SOURCE PASSAGE:
The US warned it would hold Tehran accountable after foiling what it says was a high-level Iranian plot to assassinate Saudi Arabia’s envoy to Washington.
In an explosive twist to a bitter face-off with the Islamic Republic, the US Department of Justice on Tuesday charged two men with conspiring with Iranian officials to blow up Saudi Ambassador to the US Adel al-Jubeir.
The New York Times cited an unnamed law enforcement official as saying that the plot also included plans to pay a notorious Mexican drug cartel to bomb the Israeli embassy in Washington as well as the Israeli and Saudi embassies in Argentina.
US Attorney General Eric Holder said the “conspiracy was conceived, sponsored and directed from Iran and constitutes a flagrant violation of US and international law.”
“In addition to holding these individual conspirators accountable for their alleged role in this plot, the United States is committed to holding Iran accountable for its actions,” he said.

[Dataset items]
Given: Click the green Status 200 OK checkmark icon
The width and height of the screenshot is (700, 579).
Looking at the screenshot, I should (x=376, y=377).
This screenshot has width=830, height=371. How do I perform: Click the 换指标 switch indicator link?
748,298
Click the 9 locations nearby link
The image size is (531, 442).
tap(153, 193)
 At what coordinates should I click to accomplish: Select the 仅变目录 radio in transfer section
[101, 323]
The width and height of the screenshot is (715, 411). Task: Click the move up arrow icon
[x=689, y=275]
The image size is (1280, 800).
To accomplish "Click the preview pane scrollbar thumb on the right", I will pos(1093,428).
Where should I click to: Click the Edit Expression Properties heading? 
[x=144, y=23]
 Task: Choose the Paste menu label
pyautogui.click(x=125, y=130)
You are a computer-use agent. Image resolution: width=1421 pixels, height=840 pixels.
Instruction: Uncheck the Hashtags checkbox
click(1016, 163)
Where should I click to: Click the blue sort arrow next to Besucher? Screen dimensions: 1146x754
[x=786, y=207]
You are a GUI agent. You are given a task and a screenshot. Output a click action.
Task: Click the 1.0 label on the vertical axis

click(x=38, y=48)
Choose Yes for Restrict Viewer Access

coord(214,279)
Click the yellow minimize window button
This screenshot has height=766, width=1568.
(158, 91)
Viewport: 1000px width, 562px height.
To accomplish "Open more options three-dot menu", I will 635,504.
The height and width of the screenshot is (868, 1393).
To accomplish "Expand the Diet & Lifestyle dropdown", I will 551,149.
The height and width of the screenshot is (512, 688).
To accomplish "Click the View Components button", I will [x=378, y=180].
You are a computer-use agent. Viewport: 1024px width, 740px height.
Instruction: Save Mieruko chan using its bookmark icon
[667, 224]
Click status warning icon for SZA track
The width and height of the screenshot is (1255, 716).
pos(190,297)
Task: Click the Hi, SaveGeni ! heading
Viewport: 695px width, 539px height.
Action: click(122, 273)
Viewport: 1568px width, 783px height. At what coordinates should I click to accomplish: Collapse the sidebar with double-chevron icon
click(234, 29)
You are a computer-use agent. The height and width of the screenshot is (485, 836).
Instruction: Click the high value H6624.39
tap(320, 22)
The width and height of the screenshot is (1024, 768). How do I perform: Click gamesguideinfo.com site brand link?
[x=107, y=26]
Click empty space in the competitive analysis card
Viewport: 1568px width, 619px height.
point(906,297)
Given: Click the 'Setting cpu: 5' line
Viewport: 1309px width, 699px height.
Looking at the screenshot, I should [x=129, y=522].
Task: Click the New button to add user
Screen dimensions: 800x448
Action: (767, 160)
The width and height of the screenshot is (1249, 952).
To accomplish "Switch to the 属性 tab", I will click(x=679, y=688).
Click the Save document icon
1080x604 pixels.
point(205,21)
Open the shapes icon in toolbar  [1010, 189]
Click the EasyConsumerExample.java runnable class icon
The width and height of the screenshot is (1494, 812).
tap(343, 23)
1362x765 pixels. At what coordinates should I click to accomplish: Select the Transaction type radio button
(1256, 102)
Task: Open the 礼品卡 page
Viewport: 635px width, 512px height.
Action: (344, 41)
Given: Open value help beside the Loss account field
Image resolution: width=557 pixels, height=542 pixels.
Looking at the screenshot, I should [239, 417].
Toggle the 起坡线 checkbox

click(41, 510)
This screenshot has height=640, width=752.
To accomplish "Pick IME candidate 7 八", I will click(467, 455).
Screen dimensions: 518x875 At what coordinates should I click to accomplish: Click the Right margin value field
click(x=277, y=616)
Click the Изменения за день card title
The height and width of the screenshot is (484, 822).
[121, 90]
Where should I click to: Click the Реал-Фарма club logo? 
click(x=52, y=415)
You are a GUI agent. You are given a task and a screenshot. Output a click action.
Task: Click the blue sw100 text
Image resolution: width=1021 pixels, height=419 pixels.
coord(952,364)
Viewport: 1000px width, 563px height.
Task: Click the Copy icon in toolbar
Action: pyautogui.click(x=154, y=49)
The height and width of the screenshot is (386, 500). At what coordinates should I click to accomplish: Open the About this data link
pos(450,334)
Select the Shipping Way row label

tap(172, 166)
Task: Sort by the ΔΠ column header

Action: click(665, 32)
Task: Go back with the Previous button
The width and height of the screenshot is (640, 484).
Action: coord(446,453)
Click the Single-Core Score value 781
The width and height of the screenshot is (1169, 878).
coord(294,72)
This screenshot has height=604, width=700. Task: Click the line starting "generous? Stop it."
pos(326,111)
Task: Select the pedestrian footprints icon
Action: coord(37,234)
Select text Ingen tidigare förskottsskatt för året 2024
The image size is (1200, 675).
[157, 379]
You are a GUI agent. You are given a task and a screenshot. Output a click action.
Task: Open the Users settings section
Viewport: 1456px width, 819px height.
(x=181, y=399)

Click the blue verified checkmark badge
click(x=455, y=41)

WORK TO COMPLETE:
**a)** List every embassy that, according to the news article on the alleged assassination plot, was also a planned bombing target.
**b)** Continue the news article on the alleged assassination plot from its last sentence.

RESULTS OF THE EXERCISE:
**a)**
- the Israeli embassy in Washington
- the Israeli embassy in Argentina
- the Saudi embassy in Argentina

**b)**
A criminal complaint named Manssor Arbabsiar, 56, a naturalized US citizen holding Iranian and US passports, and Gholam Shakuri, an Iran-based member of the Quds Force, a unit of the Iranian Islamic Revolutionary Guard Corps.
Shakuri remains at large, while Arbabsiar was arrested on Sept. 29 at New York’s John F. Kennedy airport and appeared in court on Tuesday in Manhattan. His lawyer said he would plead not guilty, if charged.
The alleged attempt, dubbed a “Hollywood” scenario by one top US official, was broken open by a paid US source posing as a member of a “violent” Mexico-based drug cartel known for “numerous” assassinations and murders.
The defendants believed the cartel would provide explosives for an attack on the ambassador, according to the complaint.
Mexico said it cooperated closely with the US investigation.